Ela me Dá Capim e eu Zurro

Fabrício Corsaletti. Editora 34, 160 págs. R$ 32. Crônica.

Certos autores nos colocam perante uma condição de estarrecimento: como podem escrever tão bem sendo tão jovens? Onde arranjaram tanto tempo para dominar a tradição literária e, em seguida, provocar um novo caminho – em alguns casos, uma ruptura – em meio a tantos produtores de conteúdo? É difícil não se questionar sobre tais disparidades diante da prosa certeira do paulista Fabrício Corsaletti, nascido em 1978, e seu Ela me Dá Capim e eu Zurro, coletânea de 59 crônicas publicadas, em sua maioria, na revista sãopaulo, do jornal Folha de S.Paulo, entre 2010 e 2014, que sai agora pela Editora 34 – aquela que lançou Valter Hugo Mãe por aqui, outro parto conceitual da literatura contemporânea.

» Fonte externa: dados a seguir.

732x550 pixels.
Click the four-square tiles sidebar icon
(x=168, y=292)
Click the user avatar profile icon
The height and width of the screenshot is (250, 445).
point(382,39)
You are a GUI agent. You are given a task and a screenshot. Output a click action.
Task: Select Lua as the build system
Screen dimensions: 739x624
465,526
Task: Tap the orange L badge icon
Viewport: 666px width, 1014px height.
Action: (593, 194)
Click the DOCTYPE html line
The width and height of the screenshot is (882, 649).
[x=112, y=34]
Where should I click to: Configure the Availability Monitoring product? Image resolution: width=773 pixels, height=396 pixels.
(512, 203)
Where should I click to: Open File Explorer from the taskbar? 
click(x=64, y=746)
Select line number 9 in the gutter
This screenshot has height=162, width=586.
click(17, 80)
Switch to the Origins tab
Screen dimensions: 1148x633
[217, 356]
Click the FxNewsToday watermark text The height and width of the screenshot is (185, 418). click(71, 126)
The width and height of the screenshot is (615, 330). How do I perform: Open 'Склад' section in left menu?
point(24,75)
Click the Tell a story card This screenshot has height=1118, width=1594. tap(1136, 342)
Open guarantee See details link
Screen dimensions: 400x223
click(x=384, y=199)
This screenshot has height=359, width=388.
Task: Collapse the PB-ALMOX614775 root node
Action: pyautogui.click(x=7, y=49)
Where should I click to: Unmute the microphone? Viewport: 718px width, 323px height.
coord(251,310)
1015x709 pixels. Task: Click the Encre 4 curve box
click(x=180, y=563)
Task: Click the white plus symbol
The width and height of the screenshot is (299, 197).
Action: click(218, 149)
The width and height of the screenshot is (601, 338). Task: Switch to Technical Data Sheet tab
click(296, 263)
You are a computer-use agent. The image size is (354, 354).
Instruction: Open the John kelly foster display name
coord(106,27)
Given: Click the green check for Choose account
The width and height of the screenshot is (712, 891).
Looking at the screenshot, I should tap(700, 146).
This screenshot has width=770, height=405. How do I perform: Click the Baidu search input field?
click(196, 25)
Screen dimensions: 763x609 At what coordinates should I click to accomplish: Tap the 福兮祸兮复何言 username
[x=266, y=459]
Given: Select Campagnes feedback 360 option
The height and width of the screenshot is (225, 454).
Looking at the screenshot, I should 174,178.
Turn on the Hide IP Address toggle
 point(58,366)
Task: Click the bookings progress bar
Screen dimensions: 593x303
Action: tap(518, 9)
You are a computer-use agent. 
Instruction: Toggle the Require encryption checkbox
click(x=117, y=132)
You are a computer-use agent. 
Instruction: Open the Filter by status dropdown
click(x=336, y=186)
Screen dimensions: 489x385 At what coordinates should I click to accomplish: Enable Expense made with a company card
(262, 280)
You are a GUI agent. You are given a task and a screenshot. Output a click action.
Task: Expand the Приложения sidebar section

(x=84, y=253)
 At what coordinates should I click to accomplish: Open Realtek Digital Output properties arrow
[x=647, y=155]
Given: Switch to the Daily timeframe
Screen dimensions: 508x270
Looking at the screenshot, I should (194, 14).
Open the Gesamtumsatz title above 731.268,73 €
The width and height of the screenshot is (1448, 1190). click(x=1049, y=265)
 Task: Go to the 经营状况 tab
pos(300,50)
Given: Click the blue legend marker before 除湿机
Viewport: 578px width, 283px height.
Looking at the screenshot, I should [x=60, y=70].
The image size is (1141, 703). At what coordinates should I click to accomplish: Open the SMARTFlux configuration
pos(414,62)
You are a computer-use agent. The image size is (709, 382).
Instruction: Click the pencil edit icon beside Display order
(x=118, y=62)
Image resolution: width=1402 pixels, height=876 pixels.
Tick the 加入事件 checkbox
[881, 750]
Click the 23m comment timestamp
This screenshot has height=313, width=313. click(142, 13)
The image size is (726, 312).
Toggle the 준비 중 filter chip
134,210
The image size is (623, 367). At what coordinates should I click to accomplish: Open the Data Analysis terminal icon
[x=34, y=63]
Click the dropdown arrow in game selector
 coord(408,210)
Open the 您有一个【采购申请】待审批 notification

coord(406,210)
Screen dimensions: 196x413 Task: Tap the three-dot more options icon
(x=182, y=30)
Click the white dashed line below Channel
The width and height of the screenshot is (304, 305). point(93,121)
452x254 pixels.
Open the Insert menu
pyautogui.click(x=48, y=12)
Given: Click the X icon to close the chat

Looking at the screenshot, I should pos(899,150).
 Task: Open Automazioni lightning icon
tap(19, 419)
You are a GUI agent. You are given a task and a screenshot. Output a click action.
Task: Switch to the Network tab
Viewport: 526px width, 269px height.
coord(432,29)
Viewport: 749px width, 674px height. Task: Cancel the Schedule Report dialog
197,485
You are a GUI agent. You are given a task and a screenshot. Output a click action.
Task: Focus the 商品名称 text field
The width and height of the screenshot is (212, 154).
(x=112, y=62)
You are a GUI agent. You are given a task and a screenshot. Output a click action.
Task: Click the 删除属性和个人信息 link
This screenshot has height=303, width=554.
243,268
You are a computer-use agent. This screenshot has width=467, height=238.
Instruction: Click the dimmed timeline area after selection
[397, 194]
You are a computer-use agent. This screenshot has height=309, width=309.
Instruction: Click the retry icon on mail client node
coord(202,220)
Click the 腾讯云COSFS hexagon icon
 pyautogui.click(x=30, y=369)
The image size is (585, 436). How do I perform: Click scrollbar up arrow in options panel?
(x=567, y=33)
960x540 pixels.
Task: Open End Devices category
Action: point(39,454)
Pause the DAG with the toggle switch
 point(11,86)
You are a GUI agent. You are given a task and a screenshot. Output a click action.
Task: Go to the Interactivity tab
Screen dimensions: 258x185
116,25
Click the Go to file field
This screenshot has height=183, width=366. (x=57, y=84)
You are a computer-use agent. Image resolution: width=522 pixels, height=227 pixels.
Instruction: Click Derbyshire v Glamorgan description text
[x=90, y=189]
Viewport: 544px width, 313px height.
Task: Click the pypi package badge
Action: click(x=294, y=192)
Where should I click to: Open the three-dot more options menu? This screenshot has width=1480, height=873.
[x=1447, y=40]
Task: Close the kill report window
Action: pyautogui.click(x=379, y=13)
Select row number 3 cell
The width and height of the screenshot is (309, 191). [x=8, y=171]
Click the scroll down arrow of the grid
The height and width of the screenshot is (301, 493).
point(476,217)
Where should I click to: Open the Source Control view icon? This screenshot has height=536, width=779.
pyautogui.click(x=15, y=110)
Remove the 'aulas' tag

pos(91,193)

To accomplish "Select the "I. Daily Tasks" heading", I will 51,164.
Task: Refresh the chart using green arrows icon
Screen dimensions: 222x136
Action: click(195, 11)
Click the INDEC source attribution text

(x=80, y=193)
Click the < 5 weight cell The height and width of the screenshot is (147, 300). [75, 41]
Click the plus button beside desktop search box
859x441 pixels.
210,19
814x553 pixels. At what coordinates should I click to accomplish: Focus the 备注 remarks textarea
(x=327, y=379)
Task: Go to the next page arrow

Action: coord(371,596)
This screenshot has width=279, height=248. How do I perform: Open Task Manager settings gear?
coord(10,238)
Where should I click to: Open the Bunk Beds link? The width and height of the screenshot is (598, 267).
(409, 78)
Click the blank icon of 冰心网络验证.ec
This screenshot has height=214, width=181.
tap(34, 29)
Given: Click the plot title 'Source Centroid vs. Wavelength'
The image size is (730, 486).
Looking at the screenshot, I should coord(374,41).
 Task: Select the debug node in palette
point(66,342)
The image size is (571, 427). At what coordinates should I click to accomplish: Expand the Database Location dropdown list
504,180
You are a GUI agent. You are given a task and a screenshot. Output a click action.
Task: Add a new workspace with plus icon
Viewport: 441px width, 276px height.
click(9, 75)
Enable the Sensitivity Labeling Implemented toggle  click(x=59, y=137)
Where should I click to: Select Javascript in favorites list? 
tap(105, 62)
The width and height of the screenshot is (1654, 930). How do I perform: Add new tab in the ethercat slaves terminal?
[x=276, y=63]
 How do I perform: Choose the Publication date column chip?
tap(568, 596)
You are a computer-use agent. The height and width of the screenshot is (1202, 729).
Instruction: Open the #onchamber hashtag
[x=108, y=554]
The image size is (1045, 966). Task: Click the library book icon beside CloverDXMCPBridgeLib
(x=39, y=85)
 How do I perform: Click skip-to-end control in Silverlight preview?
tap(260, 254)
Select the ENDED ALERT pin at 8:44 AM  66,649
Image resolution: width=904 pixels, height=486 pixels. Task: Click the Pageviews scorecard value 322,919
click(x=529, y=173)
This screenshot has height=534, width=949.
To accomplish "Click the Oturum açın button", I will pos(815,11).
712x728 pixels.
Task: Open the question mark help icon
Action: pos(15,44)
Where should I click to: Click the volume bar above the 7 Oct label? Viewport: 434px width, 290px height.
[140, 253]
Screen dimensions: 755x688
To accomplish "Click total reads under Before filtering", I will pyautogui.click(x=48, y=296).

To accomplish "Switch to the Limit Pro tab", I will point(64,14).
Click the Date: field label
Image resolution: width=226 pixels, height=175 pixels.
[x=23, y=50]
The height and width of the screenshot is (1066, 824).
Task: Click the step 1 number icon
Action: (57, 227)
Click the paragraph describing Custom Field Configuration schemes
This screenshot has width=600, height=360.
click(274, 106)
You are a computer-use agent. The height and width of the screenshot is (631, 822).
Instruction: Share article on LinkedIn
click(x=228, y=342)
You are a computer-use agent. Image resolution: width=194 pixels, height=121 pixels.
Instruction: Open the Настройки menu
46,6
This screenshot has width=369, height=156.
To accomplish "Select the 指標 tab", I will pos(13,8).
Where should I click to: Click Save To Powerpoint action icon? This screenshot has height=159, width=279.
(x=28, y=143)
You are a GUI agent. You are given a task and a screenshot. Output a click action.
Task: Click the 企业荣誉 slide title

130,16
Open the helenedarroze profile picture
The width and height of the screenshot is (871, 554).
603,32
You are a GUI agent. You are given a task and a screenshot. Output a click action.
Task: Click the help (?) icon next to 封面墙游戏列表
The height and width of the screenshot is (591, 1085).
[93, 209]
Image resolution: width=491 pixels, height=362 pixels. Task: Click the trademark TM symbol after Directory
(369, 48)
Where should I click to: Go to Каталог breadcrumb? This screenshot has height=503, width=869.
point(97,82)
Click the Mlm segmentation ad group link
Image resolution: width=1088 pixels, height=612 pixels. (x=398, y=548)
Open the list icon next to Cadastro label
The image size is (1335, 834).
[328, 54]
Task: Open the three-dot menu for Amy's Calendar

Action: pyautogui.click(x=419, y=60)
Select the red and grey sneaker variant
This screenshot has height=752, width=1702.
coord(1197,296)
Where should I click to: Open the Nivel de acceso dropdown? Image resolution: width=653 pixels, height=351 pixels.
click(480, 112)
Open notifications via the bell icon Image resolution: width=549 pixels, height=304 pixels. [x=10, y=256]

Naturalmente, não é adequado comparar estatura literária se de um lado temos um romancista reformador e de outro um cronista disposto a flagrar o cotidiano e trazer experiências de choque e inesperado, como em "Bardot": "Desculpem tratar de assunto tão pessoal, mas minha gata morreu e não tenho cabeça pra falar outra coisa". O compêndio, com o perdão do efeito sonoro, é um assombro. De "Aeroportos", "[...] Dentre a meia dúzia de aeroportos que conheço, o de Congonhas é o meu preferido. Pequeno, anacrônico, de fácil acesso, é o Pacaembu dos aeroportos (Guarulhos é o Morumbi: monumental e frio)." a "Esquilo", "[...] foi o ser humano mais engraçado que conheci. No entanto, da última vez que o encontrei ele estava bem sério. Em quinze anos acontecem coisas demais na vida de qualquer um e o bom humor se torna uma espécie de heroísmo, não um estado natural.", a coletânea é uma sucessão de achados brilhantes, como quando se defronta com um poema próprio, que considera pretensioso: "A felicidade é um vilarejo destruído no sangue escuro do meu coração".

Burros e zurros

Lá pelas tantas, descobrimos que o autor retirou seu título de um didático volume de bolso chamado Shakespeare de A a Z. "Não sei quase nada de Shakespeare, mas dizem que Shakespeare sabe tudo de mim, isto é, tudo aquilo que é humano – e bem ou mal faço parte da espécie." O batismo de Ela me Dá Capim e eu Zurro remete a uma fala de Drômio de Siracusa, ato II, cena II, em A Comédia de Erros, de 1594, a primeira peça do bardo inglês – comentário à margem: a obra, pioneira, trata da condição feminina na sociedade de seu tempo –. Em Corsaletti, nos deparamos com o microlirismo, o devaneio, isso que cabe ao cronista, não em regra, mas como algum projeto para melhor viver, de revelar o mistério das pequenas coisas obscuras.